Abstract: This dissertation project centers on co-designing open and meaningful access to vast digital archives of cultural and memory institutions. In the thesis the author reflects on her involvement in three design research cases. Two of the cases are design and development projects of socio-technical infrastructural initiatives aimed at contributing, from different angles, to wider public access to and creative re-use of European digital audiovisual cultural heritage. The first information infrastructure aimed to develop a peer-to-peer audiovisual file-sharing system for creative communities and their emerging media practices. The second initiative developed a Europe-wide portal for digital audiovisual heritage. In the third case the author addresses the cultures surrounding information infrastructures, and discusses means of fostering and sustaining collaboration between cultural and memory institutions and their audiences, through analyzing her engagement with a cultural movement. Through this, she investigates how participatory design activities can strengthen interaction and participation in commons-like frameworks, and explores how commoning and infrastructuring practices could support the emergence of common-pool resources and commons culture.

To frame these three cases, the author builds on the concept of commons, understood as particular arrangements for managing and governing shared resources (Ostrom 1990; Ostrom and Hess 2007; Benkler 2013; Bollier and Helfrich 2012). The focus is particularly on the characteristics of what has lately been referred to as cultural commons (Madison et al. 2010; Hyde 2010; Hess 2012; Bertacchini 2012; Björgvinsson 2014). The cases are analysed by combining this broader framing of commons with a discussion of the concepts of infrastructure and infrastructuring processes (Star and Bowker 2002; Karasti 2014).

The thesis puts forward empirically grounded findings for designing socio-technical infrastructures for digital cultural heritage and people’s everyday media practices. It introduces design principles and strategies directed at professionals both in cultural and memory institutions, as well as in the fields of collaborative media design and human-computer interaction. By building upon design research theory and by engaging with design activities, the thesis also explores the evolving field of co-design and participatory design of information and communication technologies (ICT) and its shifts in focus over time.
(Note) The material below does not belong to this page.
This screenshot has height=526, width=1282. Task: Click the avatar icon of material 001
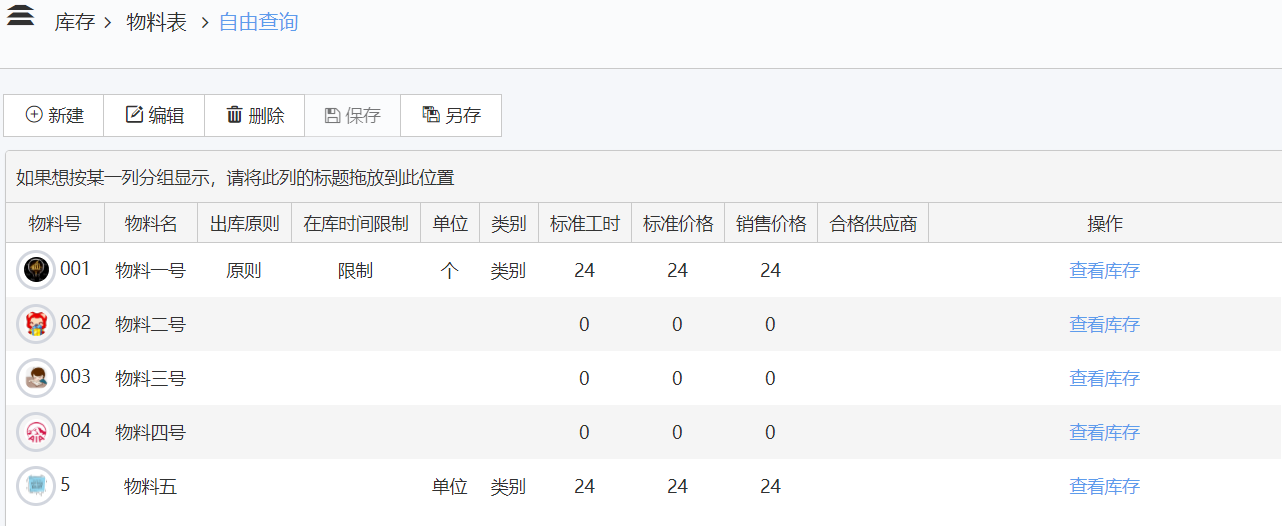[36, 270]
To conclude, the author suggests that Participatory Design should turn more seriously towards open modalities of collaboration and commons to ensure the relevance of PD in the future.

Screen Shot 2017-03-16 at 11.25.57Sanna Marttila is a doctoral candidate in Aalto University, Media Lab. Her doctoral dissertation explores the role of collaborative design in contributing and sustaining of vibrant cultural commons. As a designer Sanna’s interest includes open and collaborative design and creative re-use of digital cultural heritage.